[Data extracted from a collection]
/---
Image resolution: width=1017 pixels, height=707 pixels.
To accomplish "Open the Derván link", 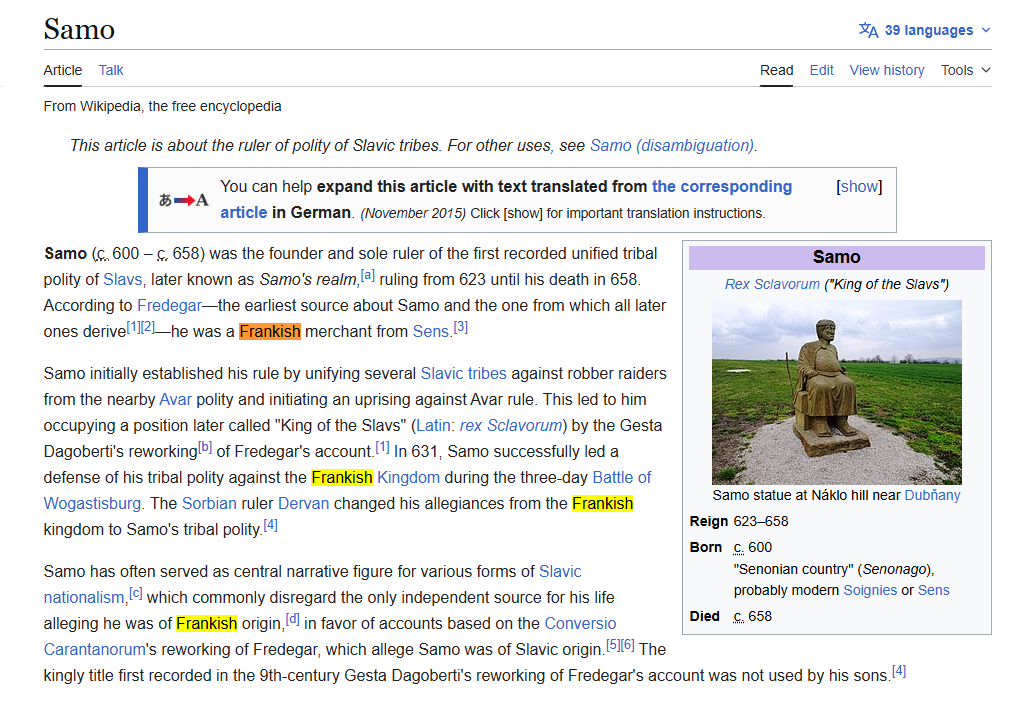I will pyautogui.click(x=303, y=503).
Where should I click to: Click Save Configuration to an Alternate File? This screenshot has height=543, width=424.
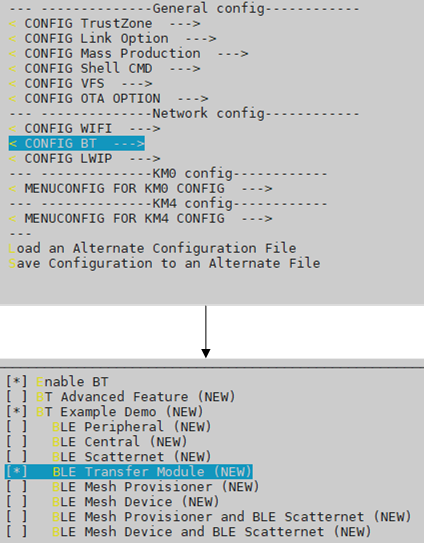[164, 263]
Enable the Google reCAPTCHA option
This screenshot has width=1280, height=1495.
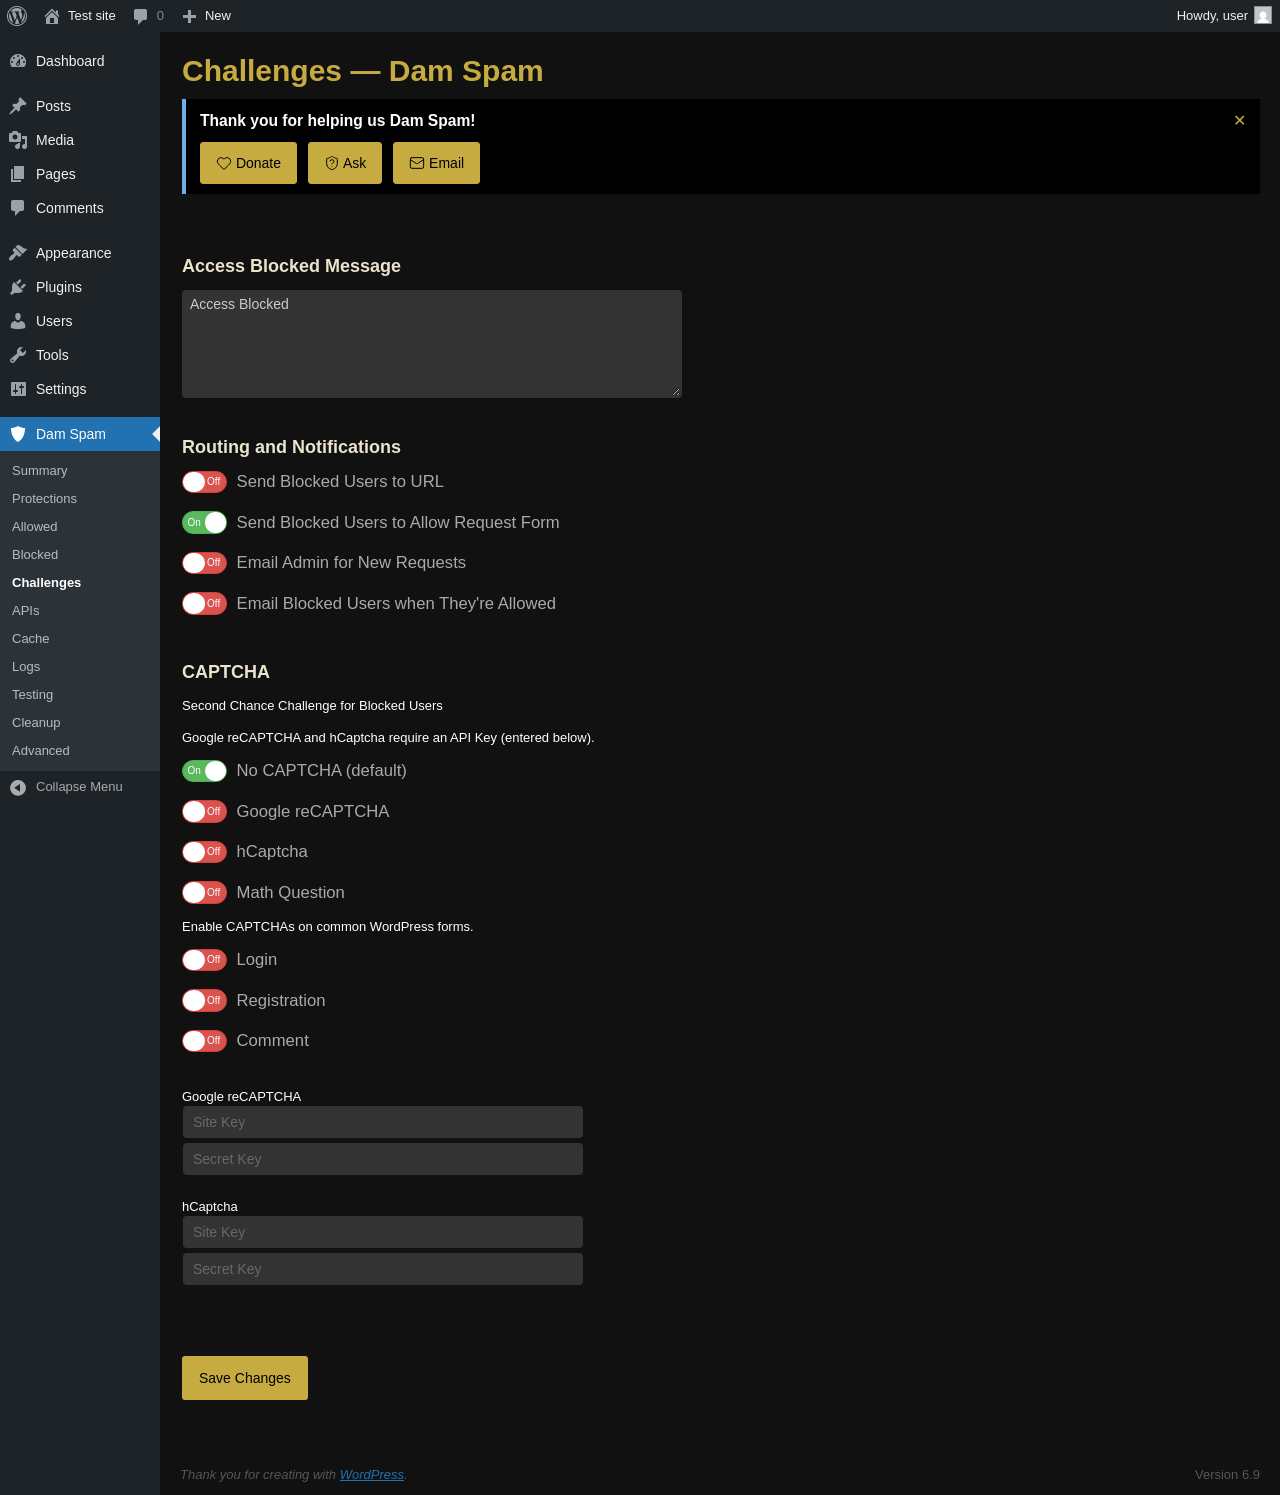tap(204, 811)

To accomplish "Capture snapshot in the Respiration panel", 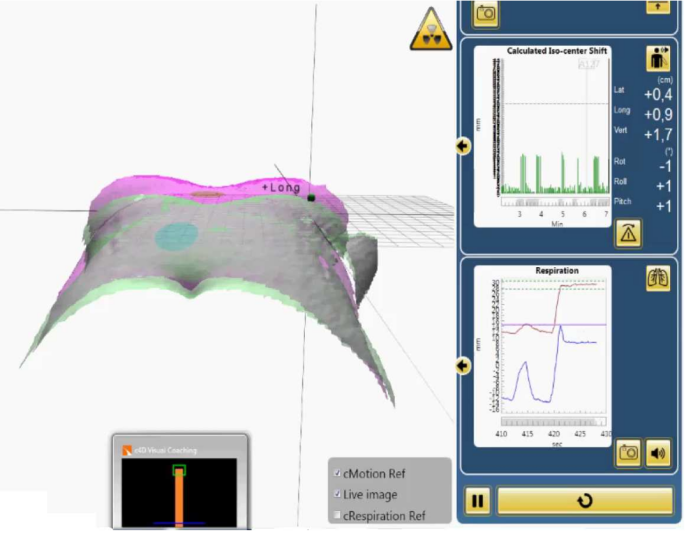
\---
● GOAL OF THE EXERCISE: Give again, word for word, only the lines from the one with "This screenshot has width=1280, height=1495." through the last line of the entries, both included; no pictures go in the copy.

● EXPECTED ANSWER:
This screenshot has width=1280, height=1495.
tap(204, 811)

To accomplish "Capture snapshot in the Respiration panel", 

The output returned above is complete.